A VPN assumes the network tunnel is trustworthy once authentication succeeds. Zero trust assumes every request must be rechecked against identity, device, and policy context. For IAM teams, the practical difference is persistent network access versus continuously evaluated, resource-specific access.
Why This Matters for Security Teams
Traditional VPNs were built to extend a trusted network boundary, not to decide whether a specific request should be allowed. zero trust reverses that assumption and treats every access request as a fresh decision point. That distinction matters because identity risk now sits in workloads, APIs, service accounts, and automation paths, not only in human logins. NHI Mgmt Group research shows that 90% of IT leaders say properly managing NHIs is essential for a successful zero-trust implementation, which is why VPN replacement projects often fail when they ignore machine identity governance. See Ultimate Guide to NHIs — What are Non-Human Identities and the architecture principles in NIST SP 800-207 Zero Trust Architecture for the underlying model.
For IAM and platform teams, the practical issue is not whether the VPN tunnel is encrypted. It is whether access is continuously constrained by identity, device posture, workload context, and policy. A VPN can still be part of a secure stack, but it is not a zero trust control by itself. In practice, many security teams discover this after lateral movement or overbroad access has already been enabled by the network design rather than through an intentional access review.
How It Works in Practice
In a traditional VPN model, a successful login typically grants broad network reach for the duration of the session. That makes the VPN a coarse control: once the tunnel is open, application-specific trust decisions are often delegated to the network perimeter. Zero trust replaces that with per-request evaluation, so access is granted to a resource, not to the network as a whole. The policy decision can include user or workload identity, device health, geolocation, sensitivity of the target, and real-time risk signals. Current guidance in NIST SP 800-207 Zero Trust Architecture is clear that the policy engine should continuously validate context rather than relying on a one-time authentication event.

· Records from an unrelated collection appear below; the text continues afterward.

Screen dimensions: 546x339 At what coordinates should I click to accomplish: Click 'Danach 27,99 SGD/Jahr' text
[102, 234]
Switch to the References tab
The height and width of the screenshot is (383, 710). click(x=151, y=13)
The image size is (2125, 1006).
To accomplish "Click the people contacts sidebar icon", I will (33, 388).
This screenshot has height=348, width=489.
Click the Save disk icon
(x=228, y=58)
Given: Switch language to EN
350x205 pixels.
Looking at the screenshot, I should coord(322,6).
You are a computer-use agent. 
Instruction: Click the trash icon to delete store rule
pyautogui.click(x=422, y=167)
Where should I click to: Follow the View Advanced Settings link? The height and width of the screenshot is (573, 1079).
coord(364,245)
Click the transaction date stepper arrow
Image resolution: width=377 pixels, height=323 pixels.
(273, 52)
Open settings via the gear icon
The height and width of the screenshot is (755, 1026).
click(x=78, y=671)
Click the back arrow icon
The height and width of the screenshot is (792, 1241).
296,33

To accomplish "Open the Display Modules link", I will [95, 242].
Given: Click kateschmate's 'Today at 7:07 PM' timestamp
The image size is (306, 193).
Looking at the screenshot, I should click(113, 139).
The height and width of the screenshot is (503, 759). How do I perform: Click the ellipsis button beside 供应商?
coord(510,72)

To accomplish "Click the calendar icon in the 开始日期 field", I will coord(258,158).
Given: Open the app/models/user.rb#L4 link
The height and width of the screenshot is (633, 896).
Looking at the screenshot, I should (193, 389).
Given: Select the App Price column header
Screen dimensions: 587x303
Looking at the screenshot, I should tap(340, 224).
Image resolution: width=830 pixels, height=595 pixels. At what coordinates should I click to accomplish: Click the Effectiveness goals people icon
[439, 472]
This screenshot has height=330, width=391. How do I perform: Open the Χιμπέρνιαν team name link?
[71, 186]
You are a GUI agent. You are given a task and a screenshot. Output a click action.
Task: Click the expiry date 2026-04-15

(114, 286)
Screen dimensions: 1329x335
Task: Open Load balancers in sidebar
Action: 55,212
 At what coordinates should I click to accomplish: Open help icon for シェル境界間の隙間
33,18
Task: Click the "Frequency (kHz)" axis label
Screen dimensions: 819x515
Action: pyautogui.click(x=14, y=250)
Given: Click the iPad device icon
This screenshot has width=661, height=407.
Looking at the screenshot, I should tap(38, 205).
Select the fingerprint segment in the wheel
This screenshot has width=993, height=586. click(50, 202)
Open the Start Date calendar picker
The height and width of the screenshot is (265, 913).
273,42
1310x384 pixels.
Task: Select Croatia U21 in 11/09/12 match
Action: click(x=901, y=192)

For machine and service identities, the most useful comparison is not “VPN versus no VPN,” but “persistent network trust versus narrowly scoped access.” NHI management practices from Ultimate Guide to NHIs — Standards emphasize short-lived credentials, rotation, offboarding, and visibility because static credentials inside a long-lived tunnel are still static credentials. Where possible, organisations should pair zero trust policy with workload identity, JIT access, and secret vaulting so a service account receives only the access needed for a specific task, then loses it automatically.
- Use a policy decision point to re-evaluate each request instead of trusting session establishment alone.
- Bind access to device, workload, and resource context rather than subnet membership.
- Prefer short-lived credentials and scoped tokens over reusable secrets inside VPN-accessible networks.
- Log and review access at the resource layer so privilege drift is visible.
This guidance tends to break down in flat legacy networks, where applications assume broad internal reach and cannot enforce resource-level policy without redesign.
Common Variations and Edge Cases
Tighter zero trust controls often increase operational overhead, so organisations have to balance security precision against migration complexity. That tradeoff is especially visible in hybrid estates, where some applications are modern enough for per-request policy but others still depend on IP allowlists, shared secrets, or network adjacency. There is no universal standard for eliminating VPNs entirely; current guidance suggests many enterprises will retain VPNs for some administrative or legacy use cases while shrinking their trust scope.
A second edge case is remote access for third parties and contractors. A VPN may still be used as a transport mechanism, but it should not be treated as the trust decision. Access should be coupled to RBAC, device posture, and session-level constraints, with elevated access delivered through PAM or JIT workflows rather than standing privileges. For machine access, the same principle applies to workload identity: Guide to SPIFFE and SPIRE shows how cryptographic workload identity can replace network trust as the primary control for service-to-service authentication. That model works best when policy is evaluated at request time, not when a tunnel is merely open.
Where teams overestimate VPN maturity, they often miss that a tunnel can hide risky access patterns rather than prevent them. In practice, the model breaks down fastest when a compromised endpoint gains broad internal reach or when service credentials are reused across many systems, because network trust amplifies the blast radius instead of containing it.
Standards & Framework Alignment
This section maps relevant standards and security frameworks to the operational risks and controls described in this guidance.
OWASP Non-Human Identity Top 10 address the attack and risk surface, while NIST Zero Trust (SP 800-207) and NIST AI RMF set the governance and control requirements practitioners need to meet.
| Framework | Control / Reference | Relevance |
|---|---|---|
| NIST Zero Trust (SP 800-207) | PR.AC-1 | Core zero trust principle: every access request must be explicitly verified. |
| OWASP Non-Human Identity Top 10 | NHI-01 | VPN scope often masks weak machine identity and secret handling. |
| NIST AI RMF | GOVERN | Helps govern policy and accountability for automated access decisions. |
Define ownership, monitoring, and escalation paths for automated identity decisions.